Mais il faut remarquer que d'autres minorités (surtout sur
base de l'orientation sexuelle) souffrent d'un climat encore moins
favorable par rapport aux minorités religieuses. Selon une étude de 2009
menée par l'Open Society, le sentiment anti-islamique
croît en Europe . De même, un rapport d'Amnesty International de
2012 le met en évidence : le climat s'est aggravé suite des attentats du
11 septembre 2001 et augmente l'aversion pour des
pratiques comme le voile intégral, qui dans un pays comme la France
est devenu objet de limitation sur une base législative.
À
la lumière de tout ceci, il est important veiller afin d'empêcher que
se
répandent certaines attitudes et de favoriser la cohabitation et le
respect non seulement parmi des individus de cultures diverses, mais
même vis-à-vis des personnes qui ont abandonné leur
culture d'origine.
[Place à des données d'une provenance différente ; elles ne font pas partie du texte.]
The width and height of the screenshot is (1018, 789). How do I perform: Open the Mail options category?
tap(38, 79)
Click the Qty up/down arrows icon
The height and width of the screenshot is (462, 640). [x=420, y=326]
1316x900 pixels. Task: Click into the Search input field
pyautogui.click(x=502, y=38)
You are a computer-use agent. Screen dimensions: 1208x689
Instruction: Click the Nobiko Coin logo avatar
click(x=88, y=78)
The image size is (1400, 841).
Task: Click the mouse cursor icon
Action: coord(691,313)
Cela cependant ne doit pas tourner à un
permissivisme vis-à-vis de cultures qui fomentent elles-mêmes la
ségrégation et la discrimination, qui attaquent la laïcité et les
droits communs, en se plaignant d'en être victimes. Il ne semble pas
que l'intolérance à l'égard des musulmans soit beaucoup plus forte que
vis-à-vis d'autres minorités. Il faut réfléchir au fait
qui ce n'est peut-être pas tant le terrorisme islamique, que le
développement de positions contraires aux conquêtes plus répandues dans
les sociétés démocratiques contemporaines qui n'aide
pas à présenter les musulmans sous un angle plus respectable, par
exemple, par rapport aux bouddhistes. Un État laïque défend toute
minorité, mais il défend aussi les libertés d'expression et de
choix des individus [ du moins, il le devrait...Ndt]. Il est juste
que l'État italien garantisse des droits égaux aux citoyens de religion
islamique, mais eux aussi sont inévitablement appelés à
faire leur part pour renverser la tendance : par exemple, en
commençant à assumer eux-mêmes des comportements plus laïques et plus
tolérants vis-à-vis des non-musulmans. Et il serait encore plus
opportun que les communautés islamiques reconnaissent la
liberté d'expression et de critique de ceux qui n'en font pas partie,
sans crier comme malheureusement trop souvent il arrive, à
l'islamophobie et au racisme. Il y a exactement un mois nous leur
demandions de prendre des distances vis-à-vis des appels à la pendaison
des jeunes blogueurs athées bangladais... Il ne nous
est pas revenu qu'un seul d'entre eux l'ait fait.